> Exercise instructions
Render the lines of the material from the one containing "Where should I click to: Open the notifications" through the one containing "pyautogui.click(x=141, y=17)", inclusive, as a Markdown table with columns No. and Line, omitting blank lines and leaving the pictures out.

> Screenshot and document pointing data

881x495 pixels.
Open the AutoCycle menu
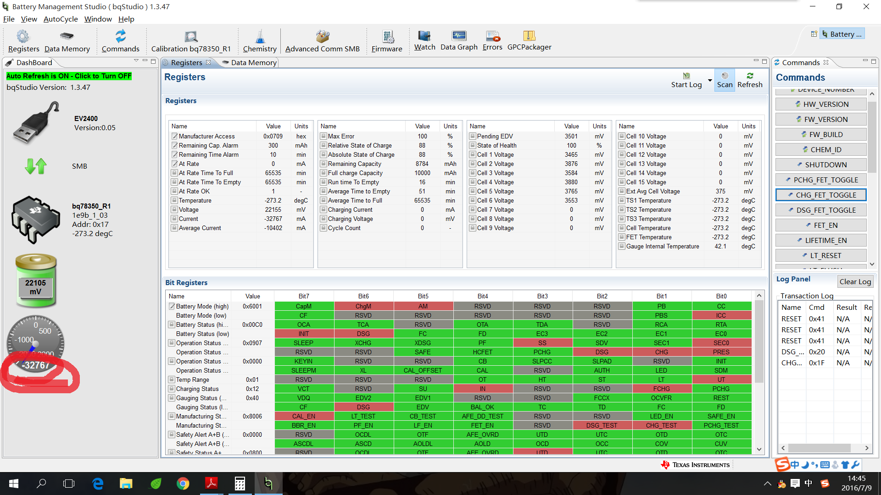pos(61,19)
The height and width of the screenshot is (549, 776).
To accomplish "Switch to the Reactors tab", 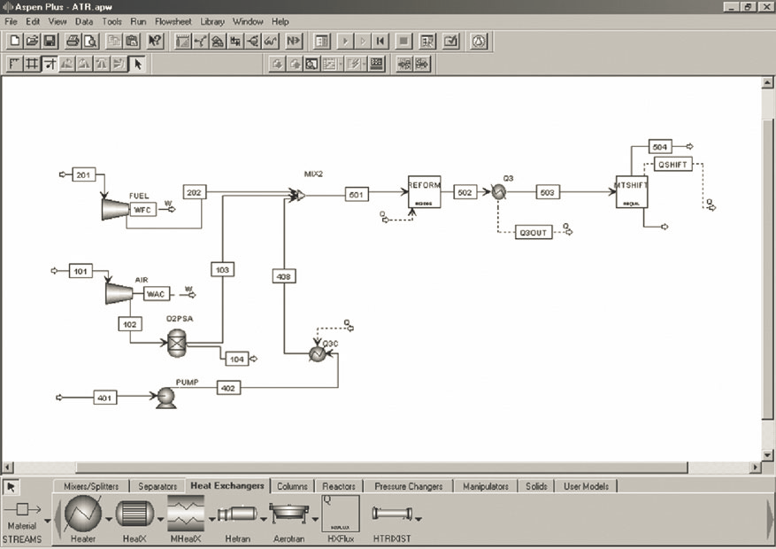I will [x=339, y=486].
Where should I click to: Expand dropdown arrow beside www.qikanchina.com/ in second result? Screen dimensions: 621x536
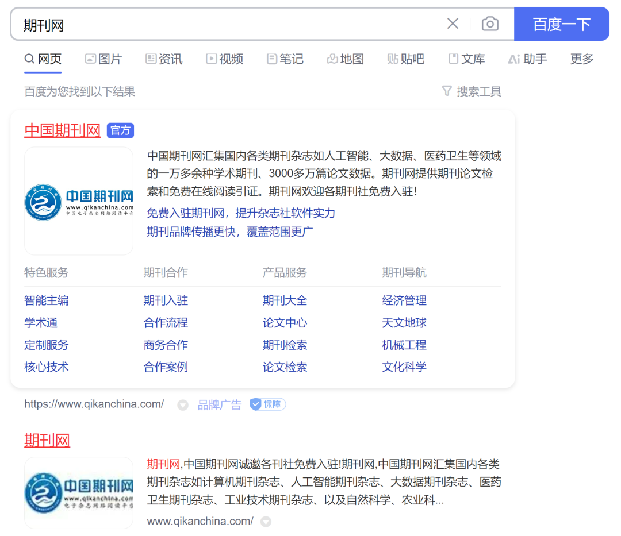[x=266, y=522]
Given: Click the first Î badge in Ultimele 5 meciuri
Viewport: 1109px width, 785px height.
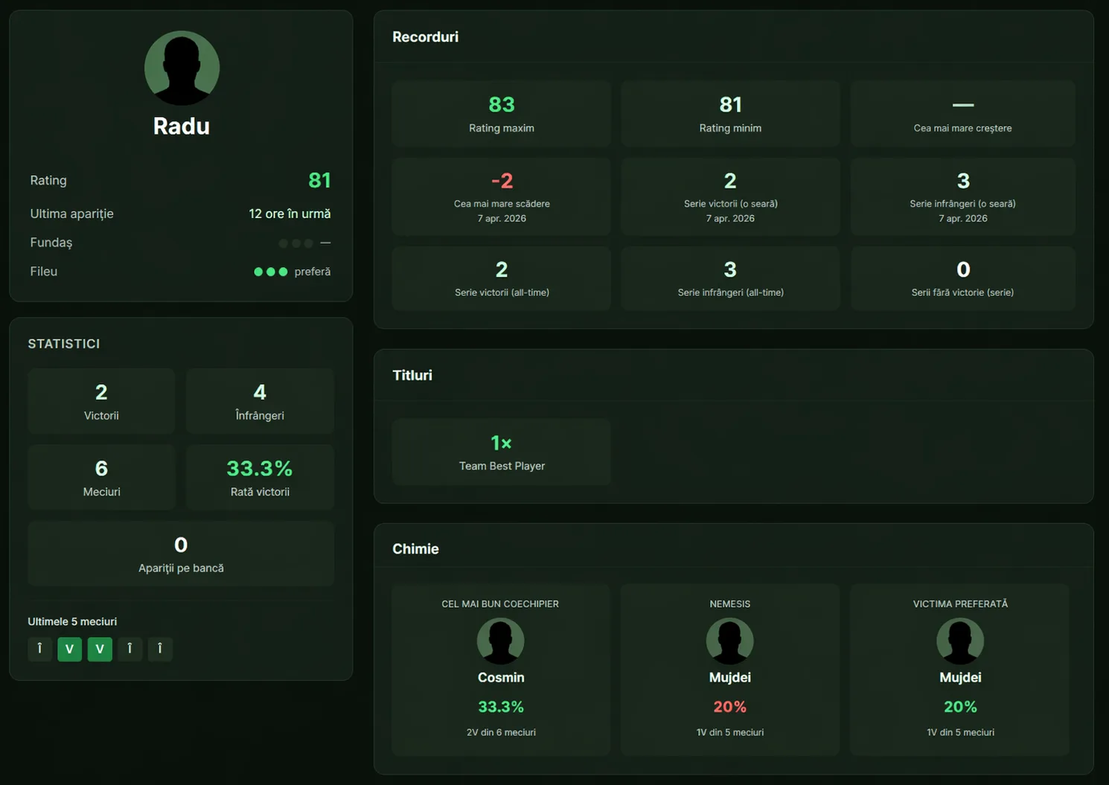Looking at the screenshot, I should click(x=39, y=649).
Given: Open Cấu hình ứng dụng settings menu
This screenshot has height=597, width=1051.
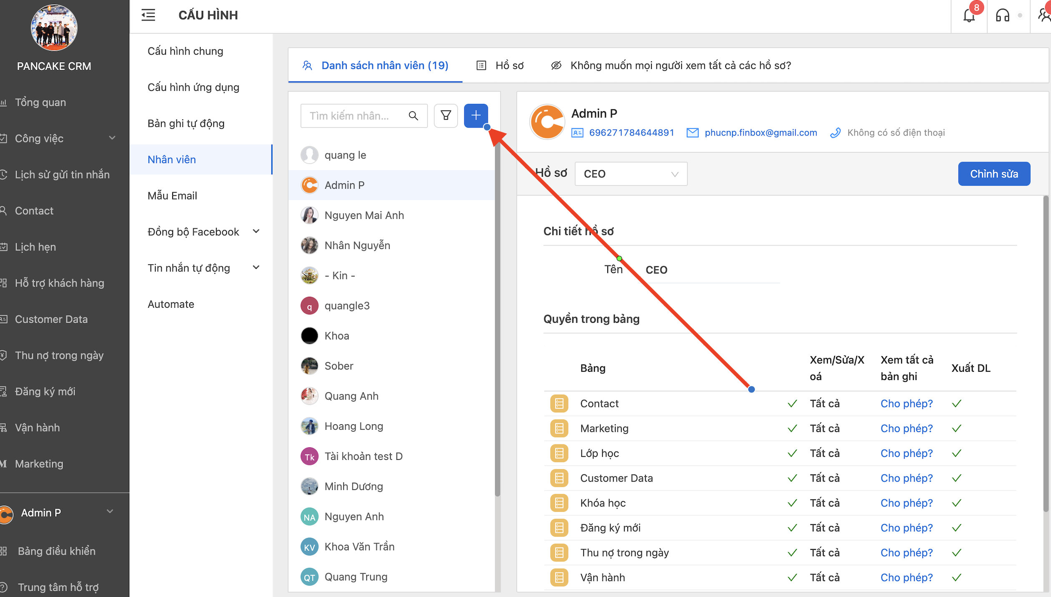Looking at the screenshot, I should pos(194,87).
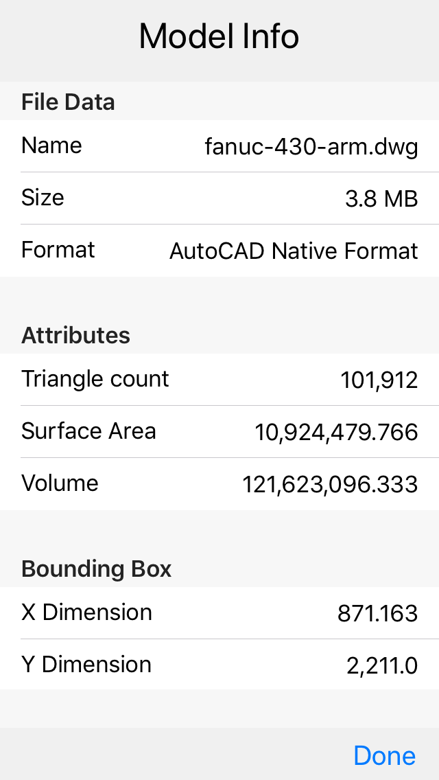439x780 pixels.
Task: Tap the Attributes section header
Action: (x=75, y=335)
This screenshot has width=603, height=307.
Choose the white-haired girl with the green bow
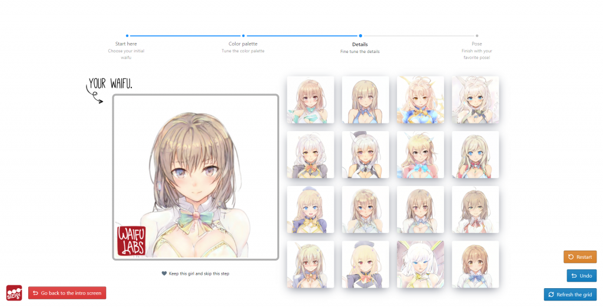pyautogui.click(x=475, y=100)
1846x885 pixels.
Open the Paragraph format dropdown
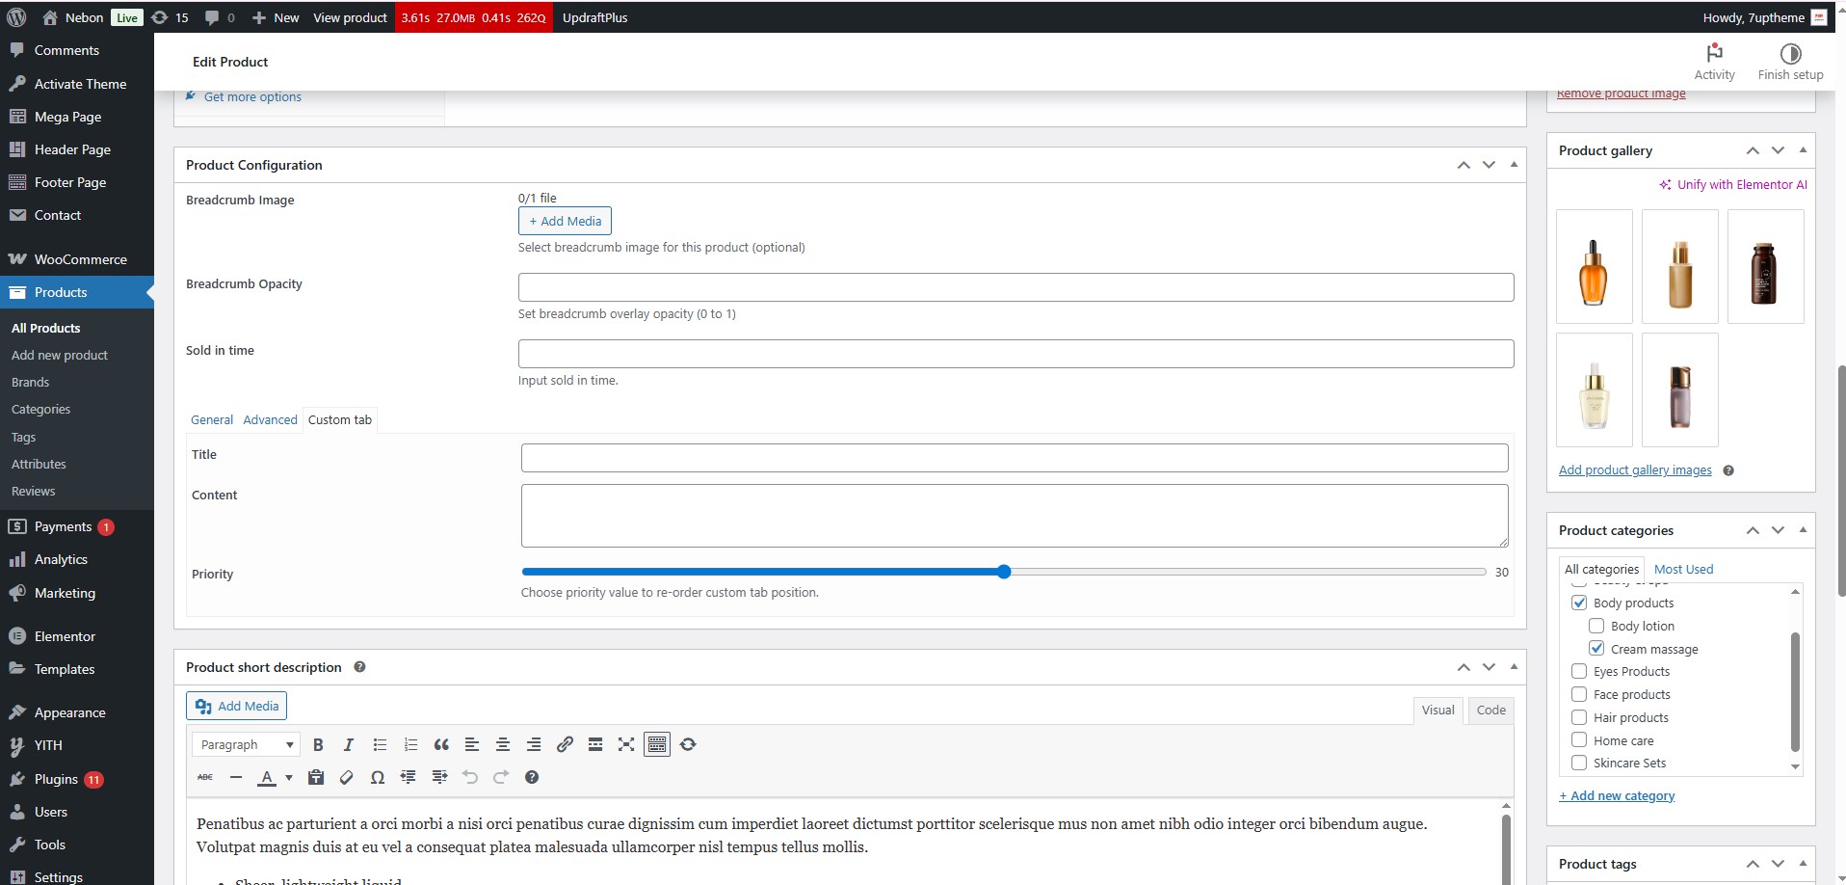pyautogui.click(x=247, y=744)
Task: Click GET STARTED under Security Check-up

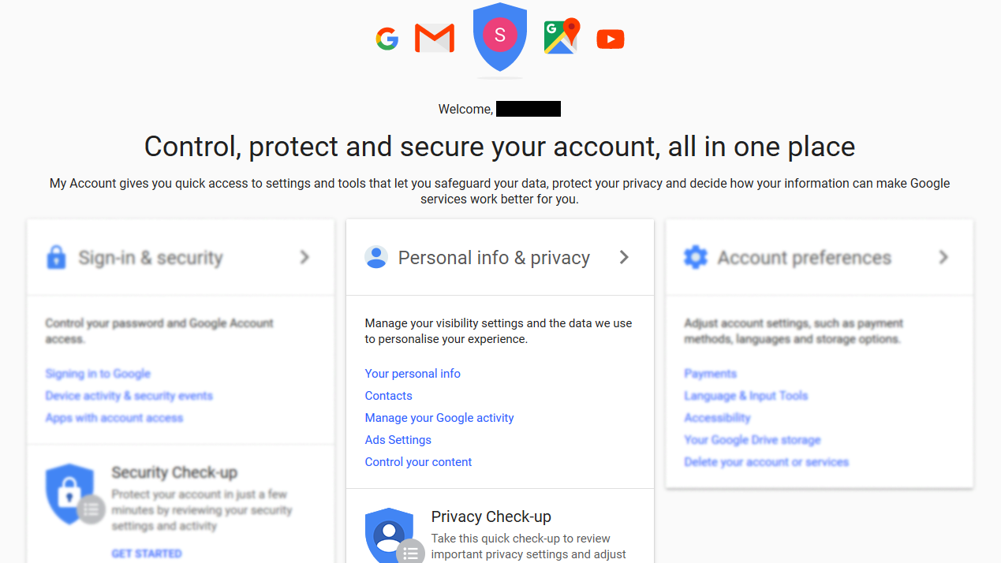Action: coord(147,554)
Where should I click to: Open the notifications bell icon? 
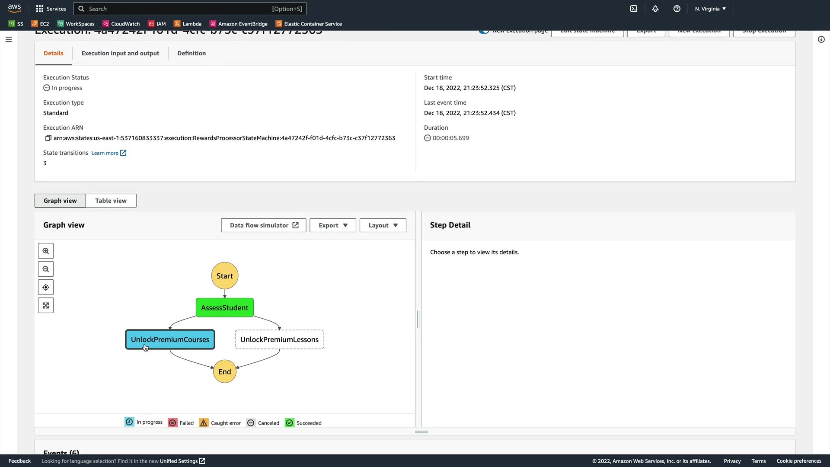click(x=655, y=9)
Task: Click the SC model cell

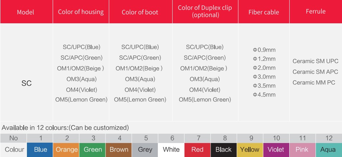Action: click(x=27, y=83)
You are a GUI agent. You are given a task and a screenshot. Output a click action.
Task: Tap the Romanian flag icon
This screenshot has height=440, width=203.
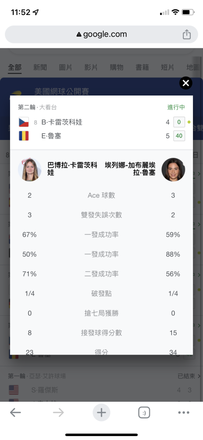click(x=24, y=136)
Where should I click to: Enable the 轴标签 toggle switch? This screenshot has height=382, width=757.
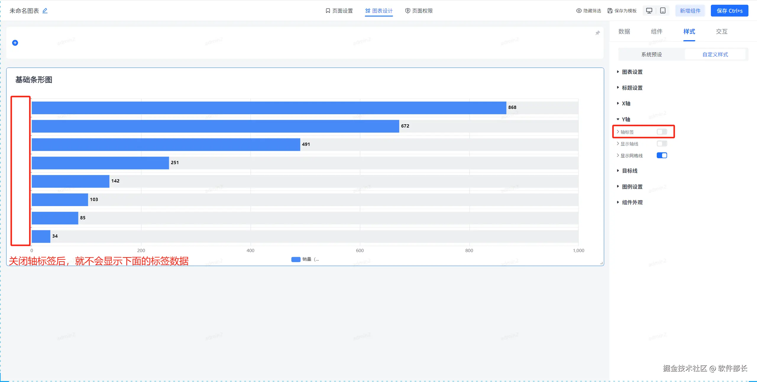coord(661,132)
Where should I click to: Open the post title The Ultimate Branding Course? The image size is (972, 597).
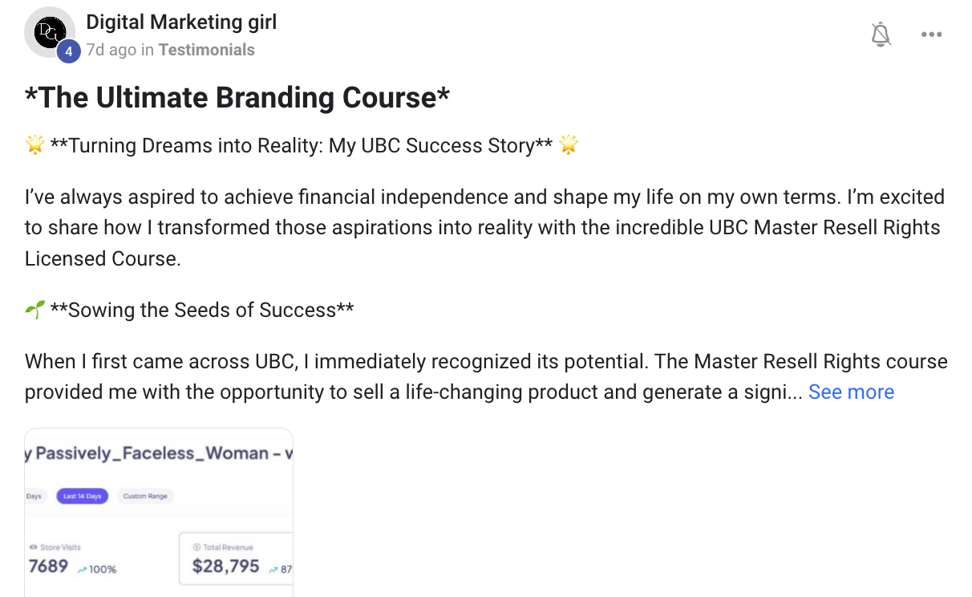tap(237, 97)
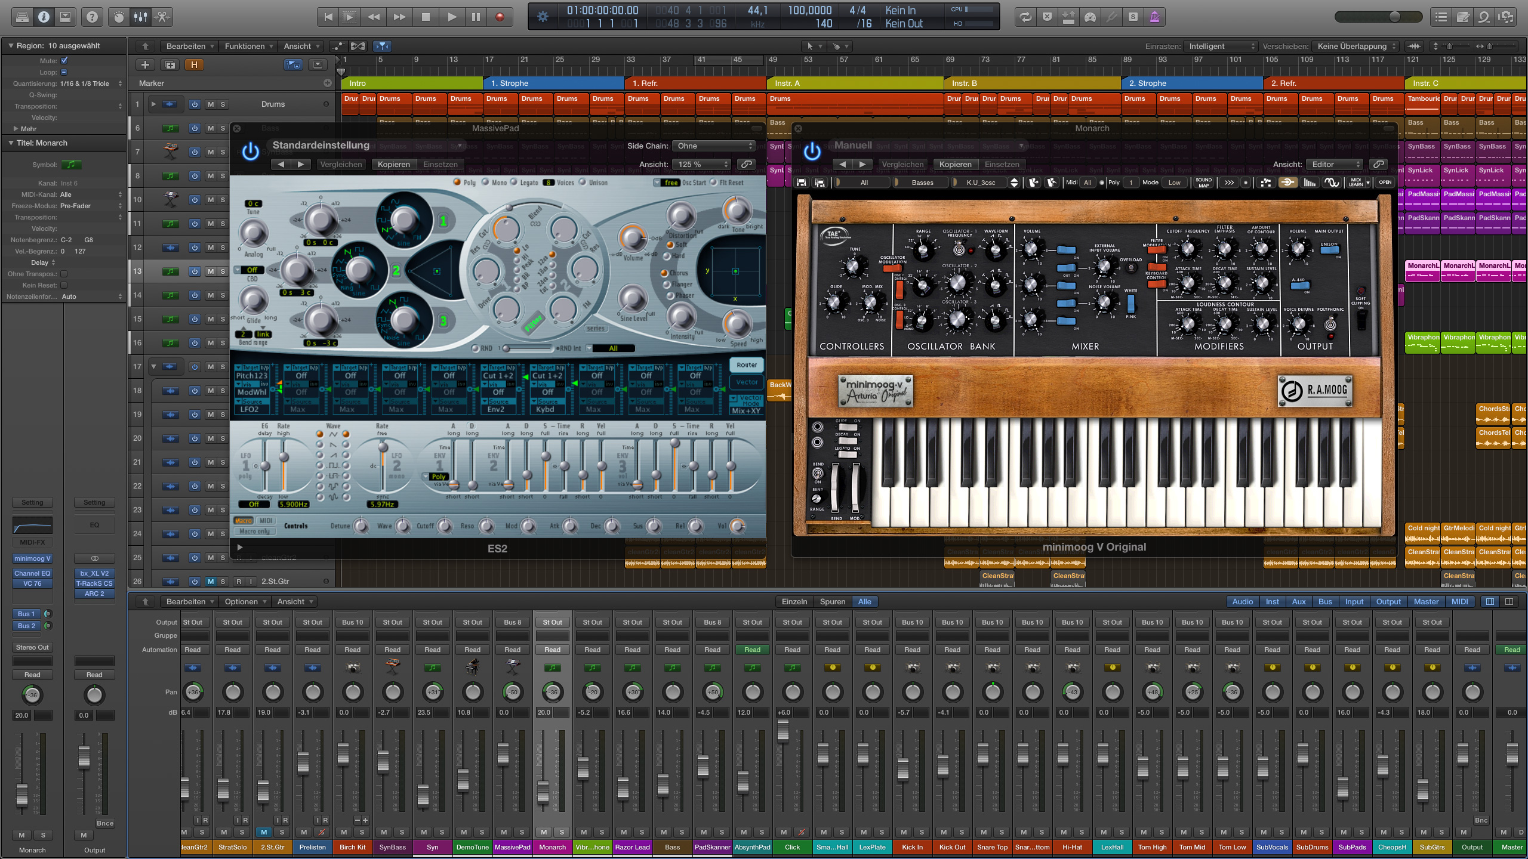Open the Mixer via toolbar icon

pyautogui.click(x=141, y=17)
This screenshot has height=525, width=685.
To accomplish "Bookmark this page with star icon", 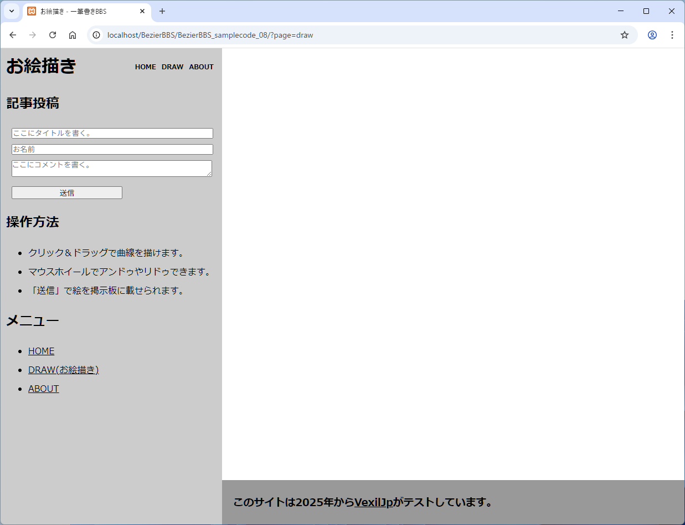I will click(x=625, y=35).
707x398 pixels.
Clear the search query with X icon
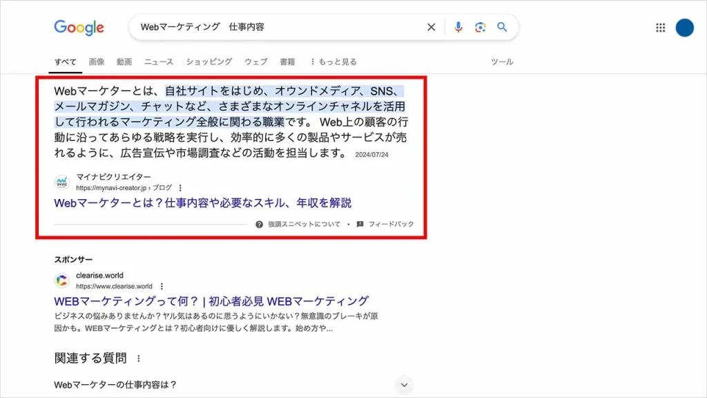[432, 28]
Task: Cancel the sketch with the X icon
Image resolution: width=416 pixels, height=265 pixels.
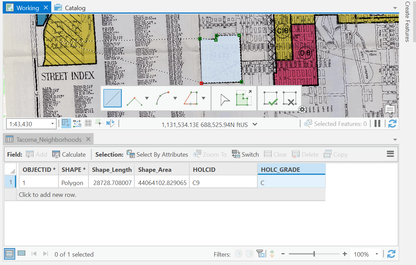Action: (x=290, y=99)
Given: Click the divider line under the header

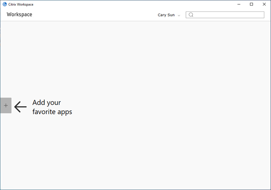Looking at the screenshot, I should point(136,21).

> Problem solution
| No. | Line |
|---|---|
| 1 | Where should I click to: Open the notifications bell icon?  |
| 2 | click(x=655, y=9) |
| 3 | Task: Click the SC model cell |
| 4 | Action: click(x=27, y=83) |
| 5 | You are a GUI agent. You are given a task and a screenshot. Output a click action. |
| 6 | Task: Tap the Romanian flag icon |
| 7 | This screenshot has height=440, width=203. |
| 8 | click(x=24, y=136) |
| 9 | Where should I click to: Enable the 轴标签 toggle switch? This screenshot has height=382, width=757. |
| 10 | coord(661,132) |
| 11 | Where should I click to: Open the post title The Ultimate Branding Course? The image size is (972, 597). |
| 12 | tap(237, 97) |
| 13 | Open the Mixer via toolbar icon |
| 14 | pyautogui.click(x=141, y=17) |